*TASK INSTRUCTIONS:* Print the records from the line with "Where should I" up to and including the line with "(x=469, y=643)", and leave the pictures out.

*INFORMATION PROVIDED:*

----

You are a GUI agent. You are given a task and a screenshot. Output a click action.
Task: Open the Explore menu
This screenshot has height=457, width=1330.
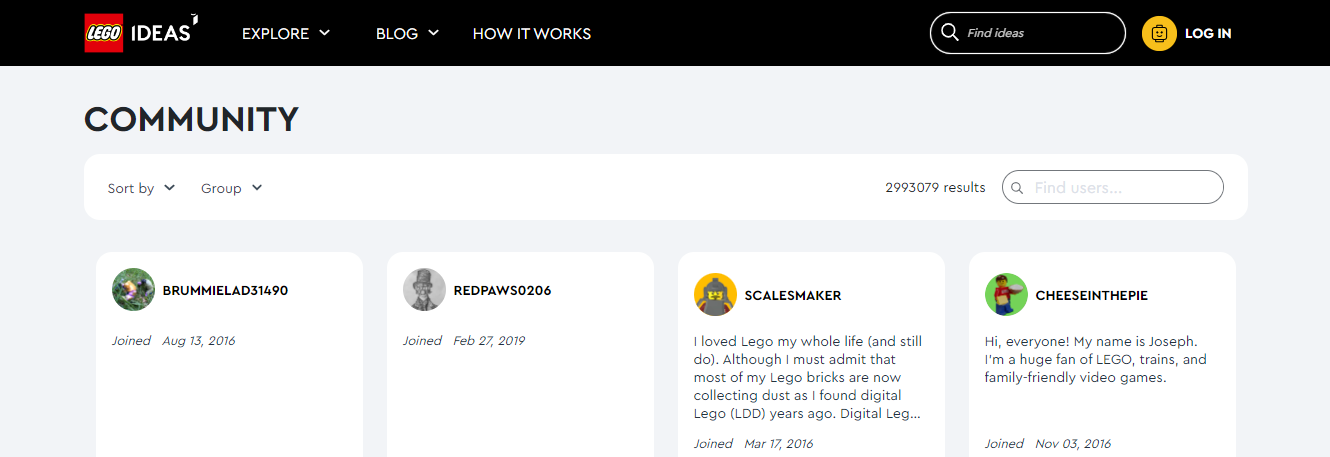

----

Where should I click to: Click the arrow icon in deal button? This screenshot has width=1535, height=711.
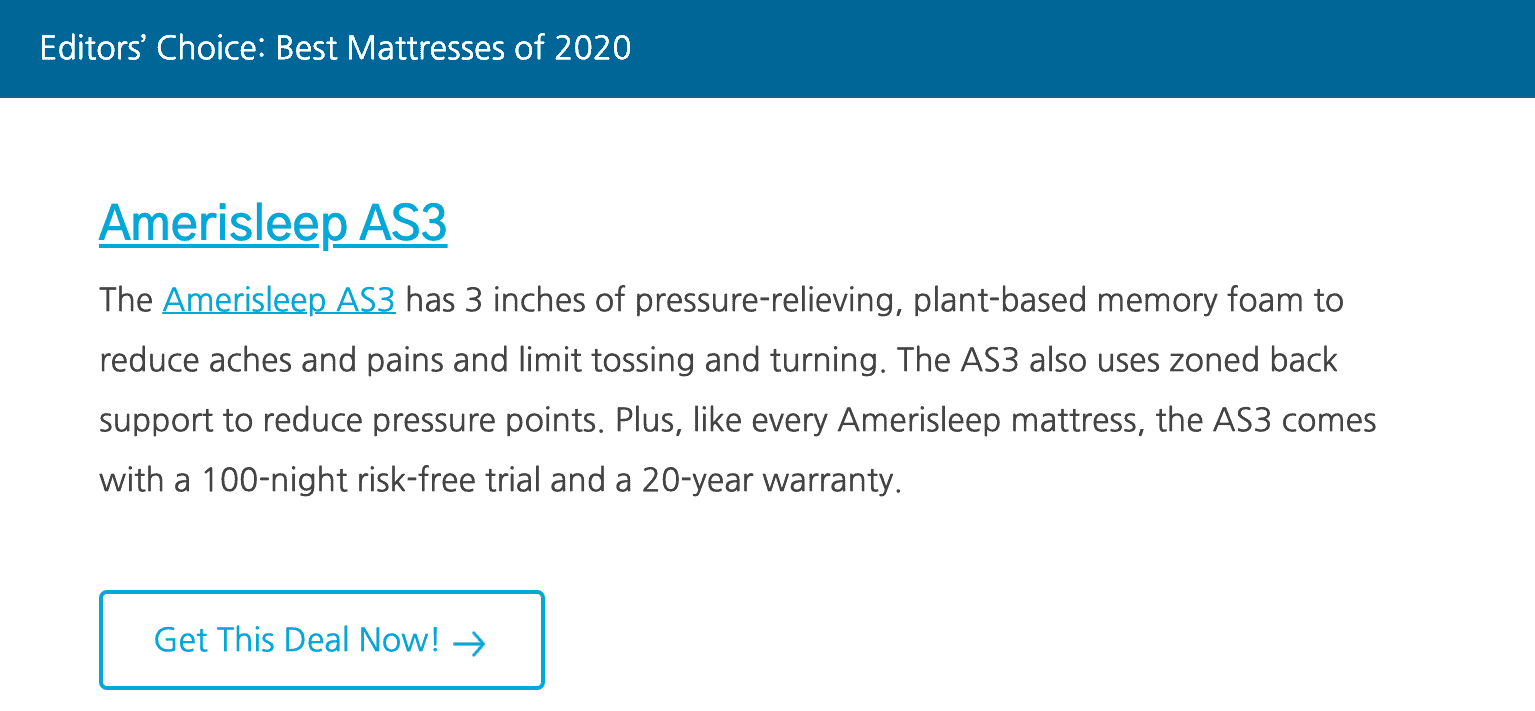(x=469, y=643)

----

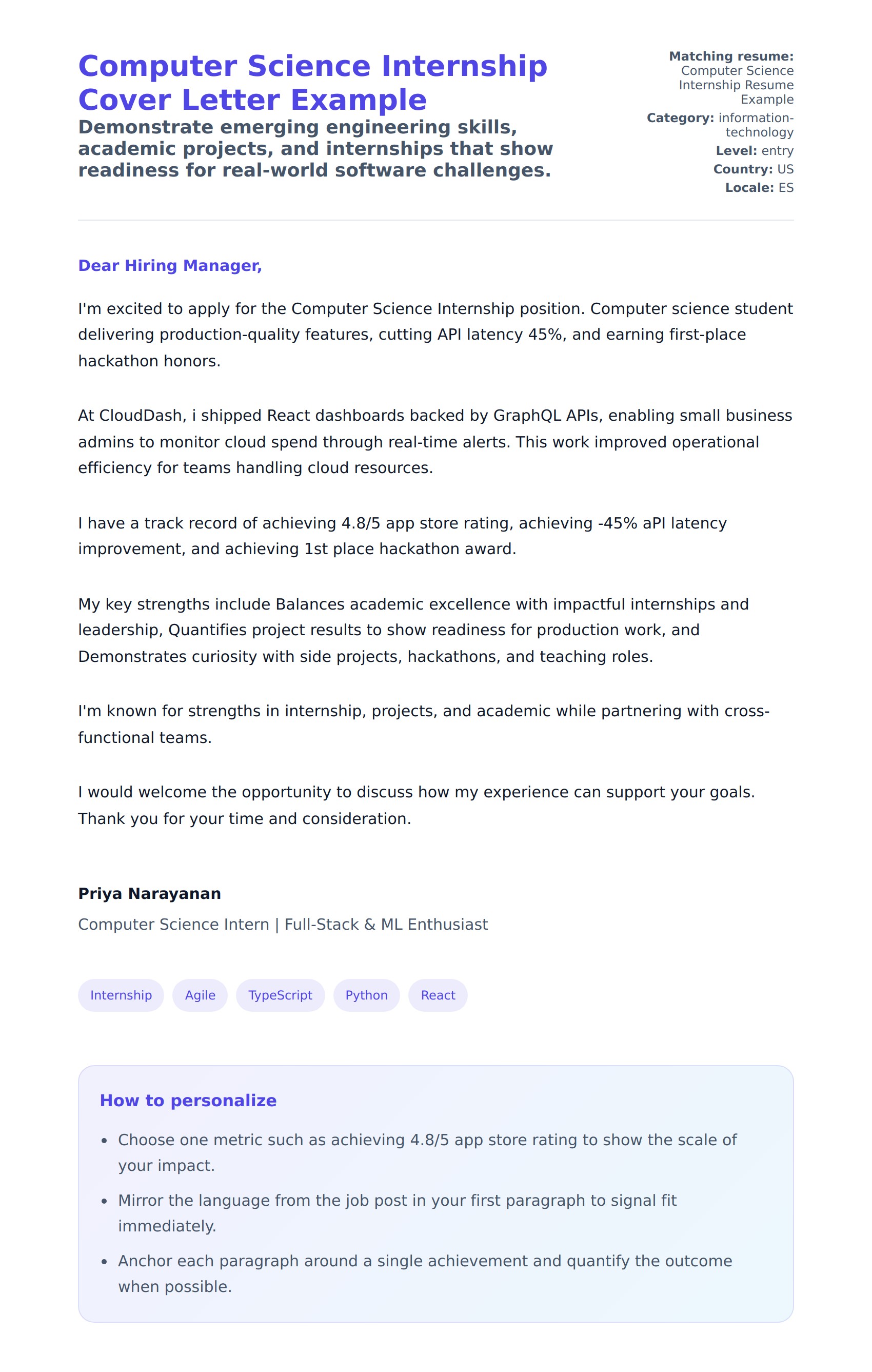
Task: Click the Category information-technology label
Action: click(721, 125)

----

*ANSWER TO THIS EXERCISE:*
Where should I click to: Click the arrow icon in deal button? This screenshot has width=1535, height=711.
(x=469, y=643)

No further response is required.